++++ EXTRACTED TEXT

The Bluff

I became a teenager in the early 1940s and in retrospect, acted the part perfectly, that is, cast possibilities of danger to the wind and did my own thing in other words, sometimes acted contrary to what the expectations of my parents might have been. And there was always friendly company to share this ultimate feeling of total freedom: no adult supervision.  No, this was not delinquent behavior but rather simply the growing up kind that almost all boys (and girls) experienced back then.
A good example was during the summer months when the river called.  I was fortunate to grow up with scores of friends, many peers who shared the same interests, mainly sports and especially swimming. There was no such thing as summer school except for one week of Bible School at the local church. Of course there were some limited chores that had to be performed at home, but generally the day’s schedule was nearly completely blank.
Nearly everyone my age liked to go swimming (in my case without my mother’s permission) and not far from the Mill Village was the scenic Little Pee Dee River and in particular a spot called Moccasin Bluff or simply The Bluff.  Perhaps it was 3+ miles away but seemed much further especially on the return trip when thirst became a constant problem since there was no drinking water available until we reached home.

++++++++
++++ GIVEN INFORMATION

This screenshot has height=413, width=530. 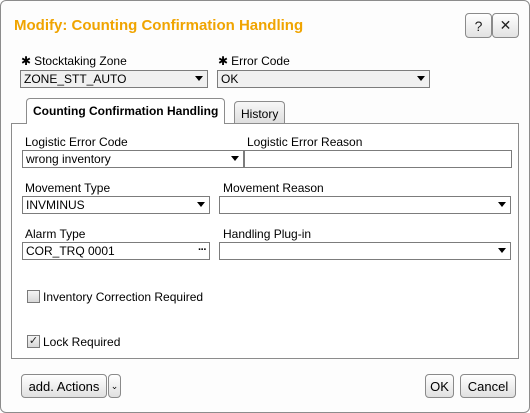 I want to click on close-icon: ✕, so click(x=506, y=25).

++++++++

■ **PROBLEM**
Condense the paragraph of the text about The Bluff that begins "A good example was during the summer months" into a shorter version that keeps its main facts.

■ **RESULT OF THIS TASK**
In summer the river beckoned. The writer grew up with many friends who shared the same interests, chiefly sports and above all swimming. Apart from one week of Bible School at the local church, there was no summer school, and beyond a few household chores, the days were almost entirely unscheduled.